Exercise prompt: Using the records below, report how many lines hold "Upgrade", with no extra text.

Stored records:
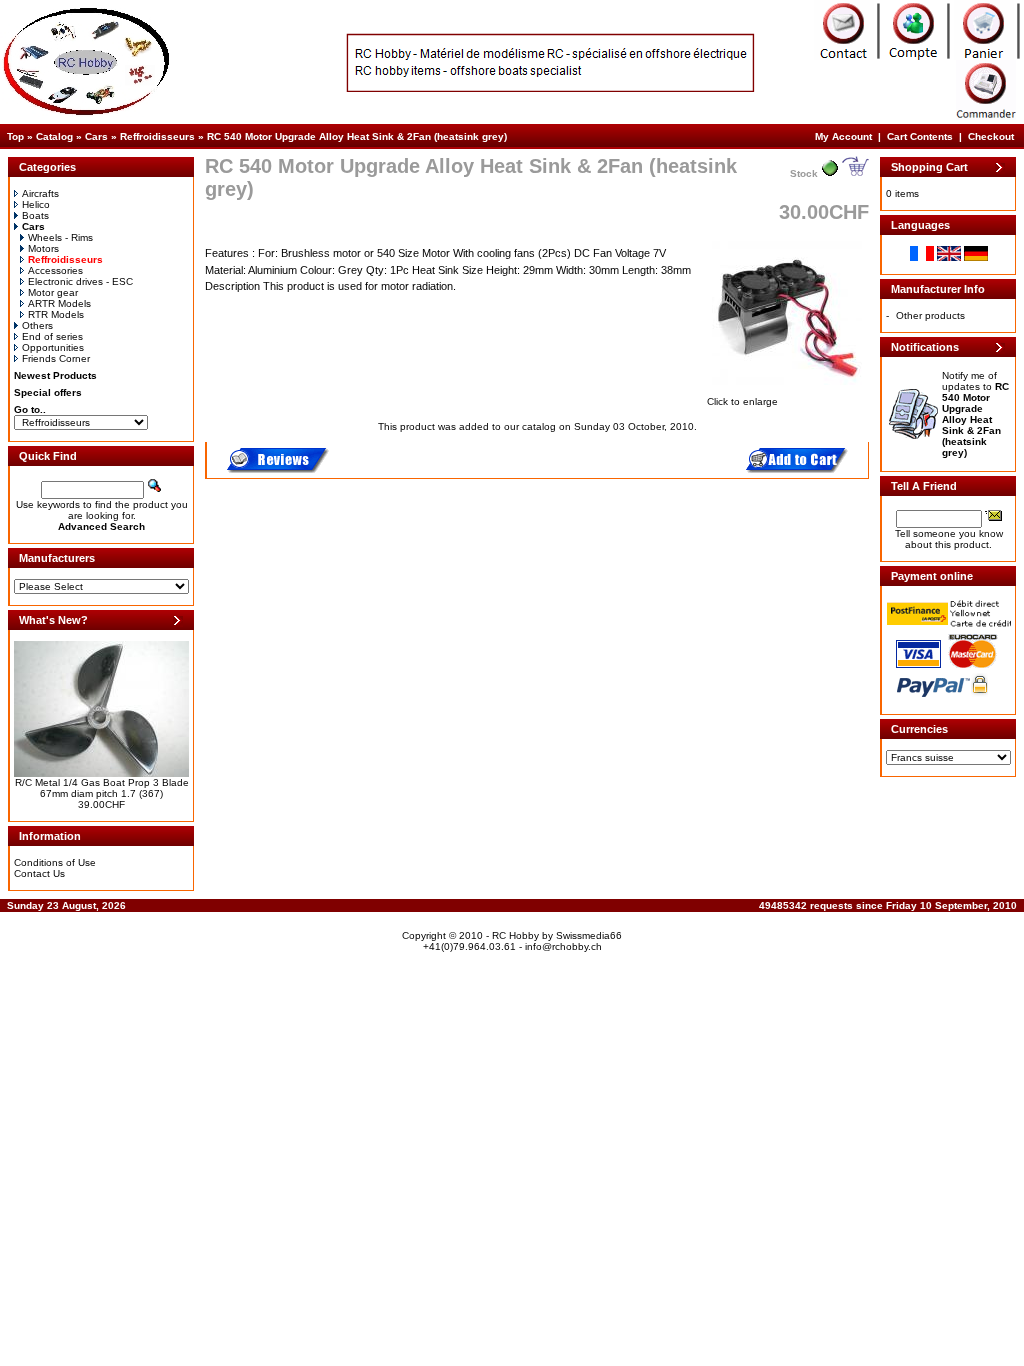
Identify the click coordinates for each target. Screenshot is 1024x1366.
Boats (35, 215)
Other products (930, 315)
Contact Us (39, 873)
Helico (36, 204)
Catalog (54, 136)
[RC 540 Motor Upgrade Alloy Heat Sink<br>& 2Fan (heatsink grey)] (787, 386)
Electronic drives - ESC (80, 281)
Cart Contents (920, 136)
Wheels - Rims (60, 237)
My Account (843, 136)
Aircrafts (40, 193)
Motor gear (53, 292)
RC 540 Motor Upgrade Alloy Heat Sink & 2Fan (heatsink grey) (357, 136)
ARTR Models (59, 303)
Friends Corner (56, 358)
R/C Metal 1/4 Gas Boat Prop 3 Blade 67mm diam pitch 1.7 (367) (102, 788)
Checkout (991, 136)
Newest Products (55, 375)
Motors (43, 248)
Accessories (55, 270)
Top (15, 136)
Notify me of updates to (975, 414)
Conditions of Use (55, 862)
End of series (52, 336)
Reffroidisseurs (157, 136)
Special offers (48, 392)
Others (37, 325)
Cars (96, 136)
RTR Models (56, 314)
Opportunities (53, 347)
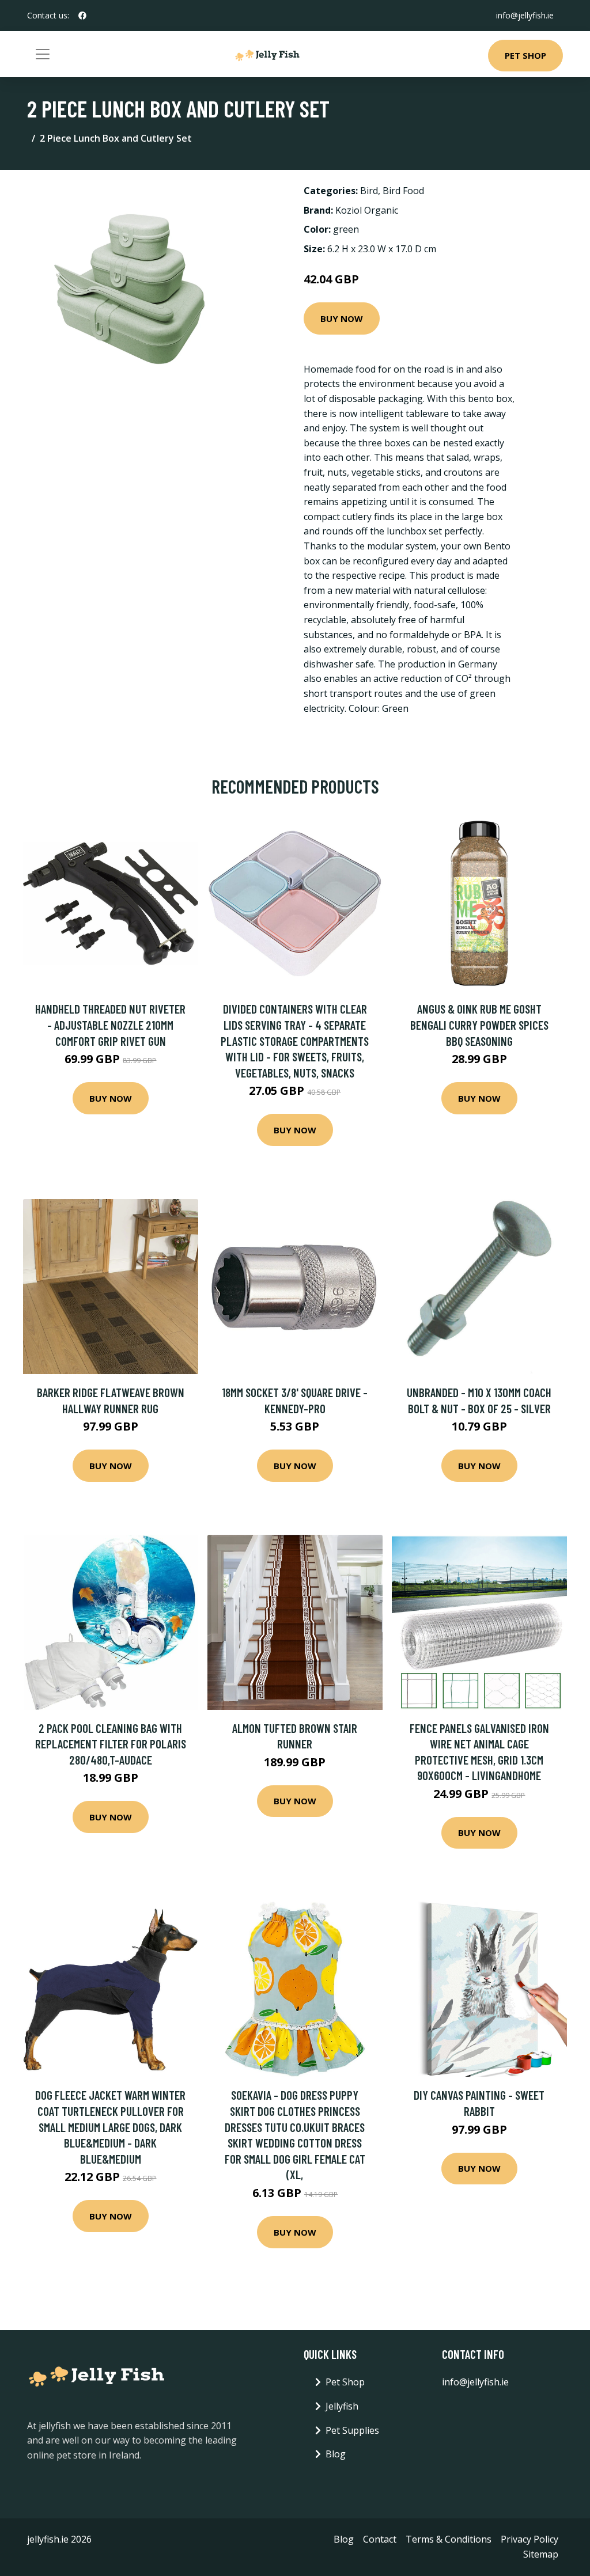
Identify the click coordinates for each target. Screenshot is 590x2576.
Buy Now (341, 318)
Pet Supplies (352, 2430)
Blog (336, 2454)
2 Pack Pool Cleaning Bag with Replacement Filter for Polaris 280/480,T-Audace (110, 1744)
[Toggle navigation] (42, 54)
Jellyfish (342, 2406)
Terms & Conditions (448, 2539)
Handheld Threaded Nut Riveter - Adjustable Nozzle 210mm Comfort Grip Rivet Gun (110, 1024)
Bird (369, 190)
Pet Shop (525, 55)
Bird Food (403, 190)
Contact (379, 2539)
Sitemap (540, 2554)
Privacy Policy (529, 2539)
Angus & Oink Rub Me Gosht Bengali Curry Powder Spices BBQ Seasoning (479, 1024)
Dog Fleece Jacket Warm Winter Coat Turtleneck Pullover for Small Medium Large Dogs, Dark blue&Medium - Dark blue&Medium (110, 2126)
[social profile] (82, 15)
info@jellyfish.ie (525, 15)
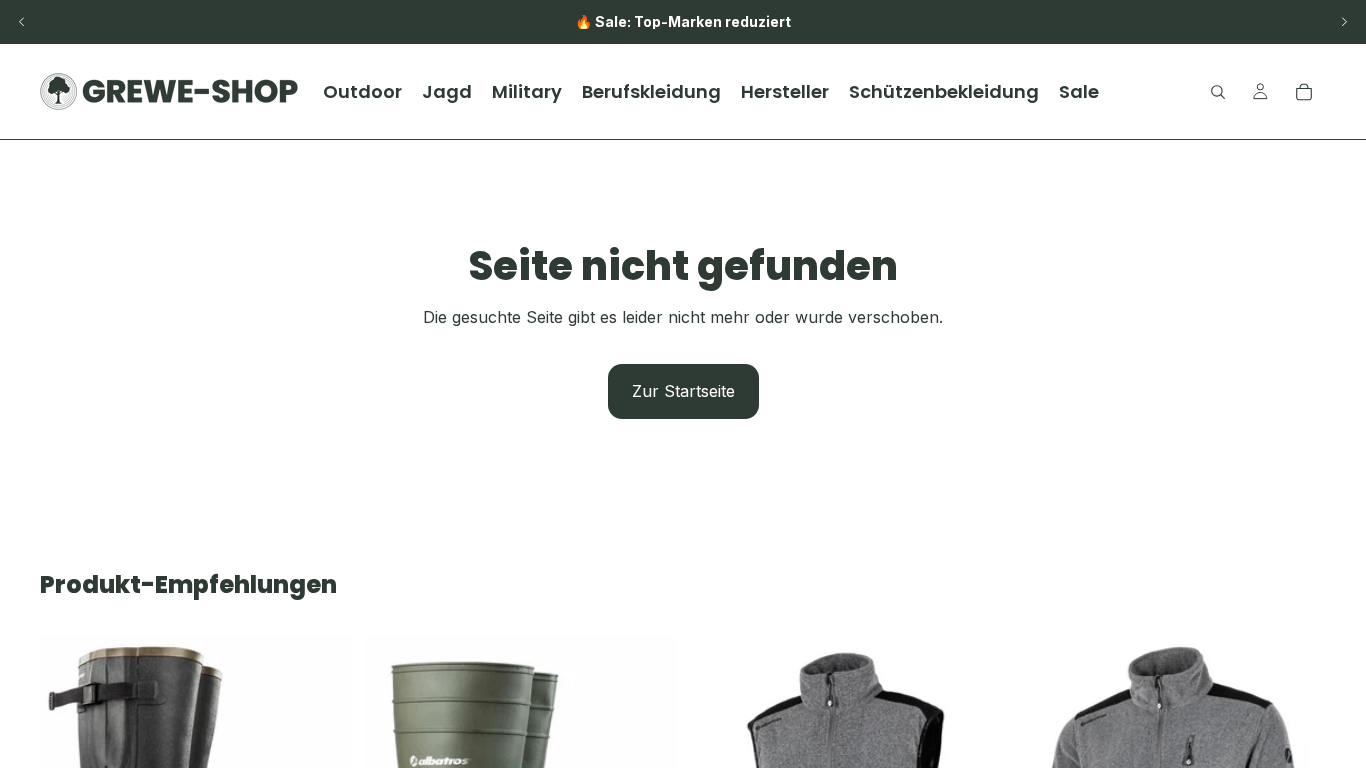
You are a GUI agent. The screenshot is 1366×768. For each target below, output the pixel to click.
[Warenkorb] (1304, 92)
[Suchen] (1218, 92)
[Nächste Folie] (1344, 22)
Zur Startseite (683, 391)
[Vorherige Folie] (22, 22)
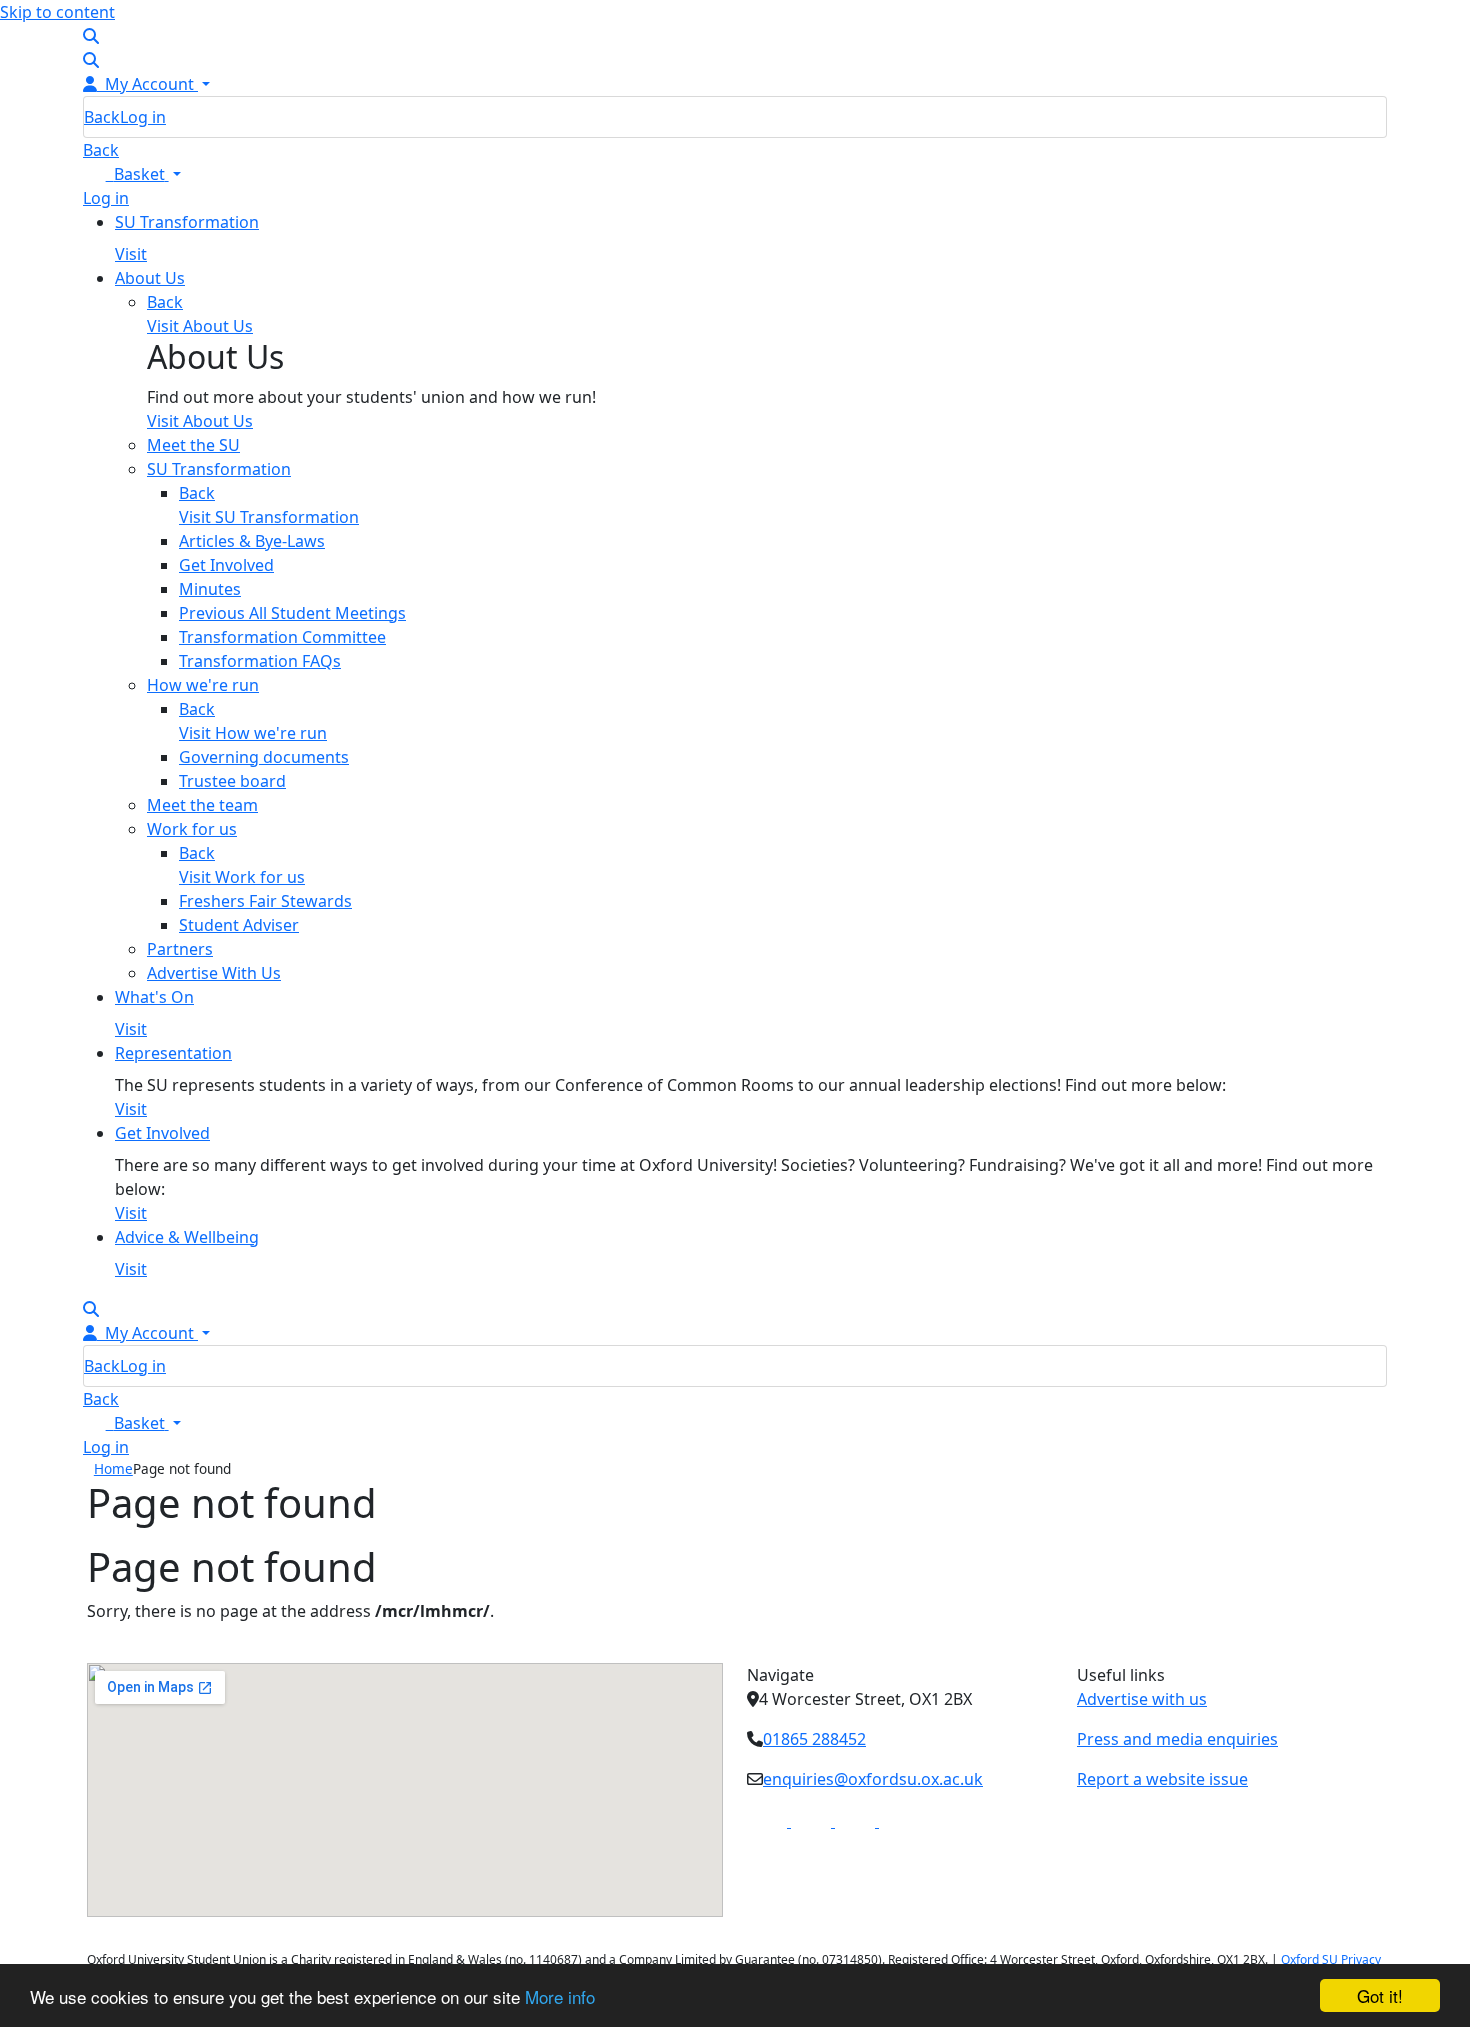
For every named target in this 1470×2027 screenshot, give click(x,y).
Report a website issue (1162, 1779)
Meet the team (202, 805)
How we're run (203, 685)
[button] (132, 174)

Response for this exercise: 2